Romans activity 4: get off my tiles!
The class investigate images of animal paw prints, human footprints and stamps on Roman tiles and imagine how they came to be there.
They explore the work of a Roman tile maker and have fun recreating in role play, or in a piece of creative writing, the incident that led to the paw prints or footprints being made.
Finally, they make their own mini Roman tiles, complete with human or animal footprints, a CLBR motif or their own personal Roman potter’s stamp.
Image copyright: Canterbury Archaeological Trust
Increased knowledge and understanding of archaeology, Folkestone Roman Villa and the life of a Roman tile maker.
Design Technology skills.
KS1-2 History (Romans, Local History Study).
KS1-4 Design Technology (Making Roman tiles)
The class investigate images of animal paw prints and human footprints on Roman tiles from Folkestone Roman Villa in Learn with Objects Romans 5: tiles and imagine how they came to be there.
Roman tile makers created their tiles using damp clay, then left them outside to dry. When they were dry, Roman tiles were fired in a hot kiln to turn them into pottery. There are several Roman kilns known from Kent. Other tiles were imported, including from Gaul. Sometimes children or animals walked over the tiles as they were drying.

==============================

EXERCISE DESCRIPTION:
Continue the Roman tiles activity text, picking up after its last sentence about children and animals walking over the drying tiles.

==============================

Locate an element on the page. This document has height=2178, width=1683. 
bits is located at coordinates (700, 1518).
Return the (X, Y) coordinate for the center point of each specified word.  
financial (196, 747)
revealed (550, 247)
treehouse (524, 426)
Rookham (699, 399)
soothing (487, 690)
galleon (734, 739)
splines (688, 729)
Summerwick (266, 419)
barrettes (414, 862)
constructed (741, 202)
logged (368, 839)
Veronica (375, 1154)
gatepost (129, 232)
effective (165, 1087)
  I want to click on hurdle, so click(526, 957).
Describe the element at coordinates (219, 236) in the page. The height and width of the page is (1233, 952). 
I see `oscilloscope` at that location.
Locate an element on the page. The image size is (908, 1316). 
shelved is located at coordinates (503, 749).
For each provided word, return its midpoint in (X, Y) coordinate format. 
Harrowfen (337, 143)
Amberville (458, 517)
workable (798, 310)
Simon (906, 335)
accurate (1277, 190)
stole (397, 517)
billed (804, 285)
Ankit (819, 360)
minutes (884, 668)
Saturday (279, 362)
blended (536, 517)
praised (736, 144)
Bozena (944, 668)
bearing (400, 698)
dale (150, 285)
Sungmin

==============================

OUTPUT OF THE TASK:
The children create a piece of creative writing or role play inspired by the question: What would the tile maker do if he saw them?
Here's one scenario:
Perhaps a young shepherd’s flock have escaped and are running all over the tiles. In trying to round them up, he and his sheep dog step on some too. The tile maker comes out…
Do they get caught and punished, or put to work to make up for the damage, or do they escape. What happens next? Children can also create their own scenario of how footprints got on the tiles!
Investigate different kinds of Roman building tiles, their uses and other kinds of information that might be found on them (e.g. stamps/maker's marks):
Box flue tiles (used in heating)
Tegula/imbrex tiles (types of roof tile)
Pilae (pillar tiles) (used in bathhouse)
Ask children to research these types of tiles and present to the class what they have found.
Find out about pottery stamps, liked the mysterious CLBR stamps on some of the tiles from Folkestone. What might these letters mean? See Learn with Objects Romans 5: tiles to find out more.
Find out about the Roman hypocaust system:
Here’s some information on box flue tiles.
Create Roman tiles
The children use terracotta-coloured self-hardening clay to recreate a range of Roman tile patterns, close-up details, or mini versions of the complete tiles.
These might include:
- Roman floor tiles (with partial or complete human or animal footprints, hobnail boot impressions, CLBR or tiler’s personal tile stamps)
- Box flue tiles or voussoir with patterns
- Overlapping Tegula and imbrex roof tiles
Top tip: Ask children with dogs to take a lump of clay home and impress their dog’s paw print into a freshly made tile (NB the clay must be kept air tight on the journey home to stop it drying out).
Children’s bare footprints can be impressed at school.
For hobnail boot impressions press the wrong end of a pencil into the damp clay in a shoe shaped pattern (copy an example of a hobnail impression on a Roman tile).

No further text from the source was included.